In fact, over the past two release schedules for the iPhone and iPad respectively, the Apple team has done away with any sort of set annual release date, choosing instead to flood the market with its products at seemingly random intervals. Now within five weeks Apple has released the latest iPhone, the latest iPad, and the company’s newest 7-inch tablet form factor; a schedule so ill-timed that Apple is quickly turning into the technology market’s version of the Costa Concordia disaster, with CEO Tim Cook playing the role of frenetic and inept cruise ship captain Francesco Schettino.
The danger, Cook will soon find, is in over-saturating the market with products that sell on hype alone, as human beings simply aren’t capable of being as excited about mediocre products–or as willing to shell out the money– as Apple needs them to be in such a condensed time frame, meaning that on this course, Cook may soon run Apple’s ship aground.
While many are left scratching their heads about the sudden release of the iPad 4, less than a calendar year after its predecessor, there are a select number of market analysts that see at least some method to Apple’s madness. First, the iPad 3 was a relatively “stale product,” meaning that while sales were strong, it simply wasn’t strong enough to be able to compete with its younger brother, the iPad Mini.
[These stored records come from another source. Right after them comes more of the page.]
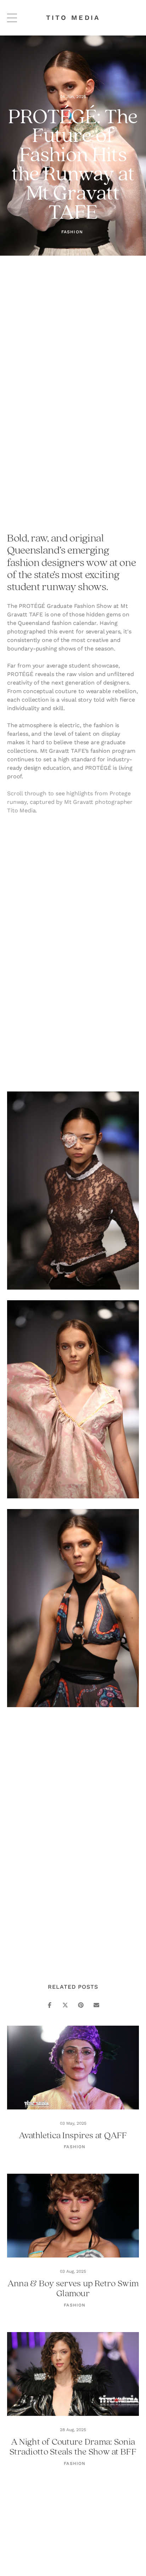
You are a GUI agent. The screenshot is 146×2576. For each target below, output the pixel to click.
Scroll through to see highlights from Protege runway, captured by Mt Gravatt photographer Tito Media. (70, 802)
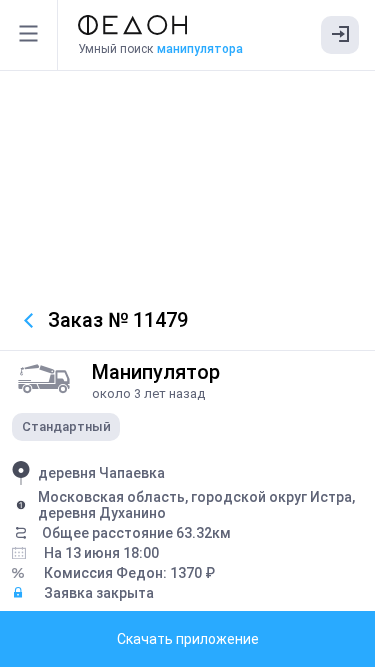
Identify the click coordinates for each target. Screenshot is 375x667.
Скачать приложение (188, 639)
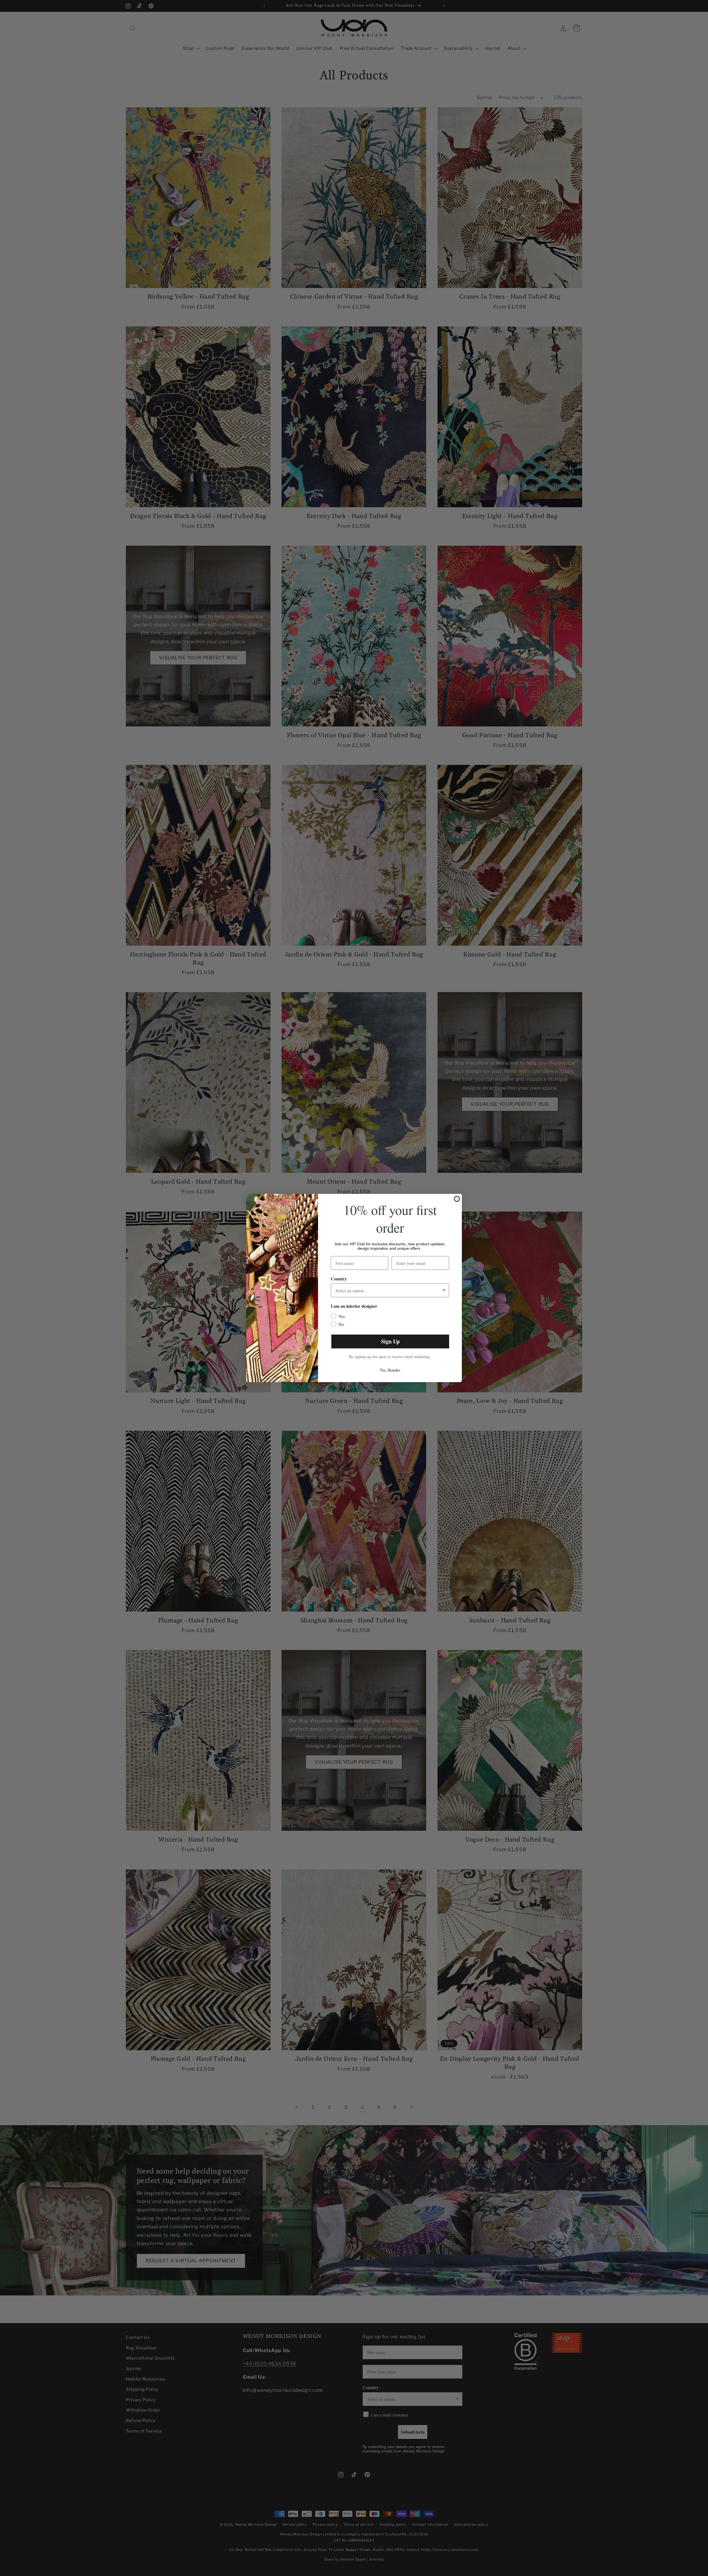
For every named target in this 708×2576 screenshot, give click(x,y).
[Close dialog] (457, 1199)
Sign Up (390, 1341)
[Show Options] (444, 1290)
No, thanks (390, 1370)
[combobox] (388, 1290)
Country (339, 1278)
By releasing the iPad 4 along with the Mini, Apple secures a distinct market for both.
Further, by releasing all the companies’ compatible next generation products at once, customers will also be more willing to cough up the money for accessories as well, seeing it as an opportunity to truly synchronize their various Apple products and create a cohesive Apple lifestyle…at least that’s the plan.
The reality might be much different for Apple, though, given the ill will the sudden announcement of the iPad 4 is generating among those who just recently shelled out hundreds of dollars to get the iPad 3. In fact, it’s the sort of consumer ire Apple has never really faced before, at least not from its dedicated throngs, and it’ll be interesting to see how the Cupertino Company weathers this storm.
Although its clear that Apple is looking to cash in on the lucrative holiday buying season, resetting the company’s release schedule, I have a sneaking suspicious that Cook may have overplayed his hand on this one, as issues with the iPhone 5 coupled with the relatively lacklustre list of features on the iPad Mini, and the betrayal that iPad 3 owners now feel seeing the iPad 4 are slowly breaking through the Steve Jobs induced hypnosis customers have found themselves in for many years now.
The simple fact is that Apple sells its products by marketing a lifestyle; but quick successive releases like this make it obvious the company is more interested in a cash grab then maintaining the veneer, and once customers see that, the whole illusion is ruined and Apple products seem, well, rather ordinary.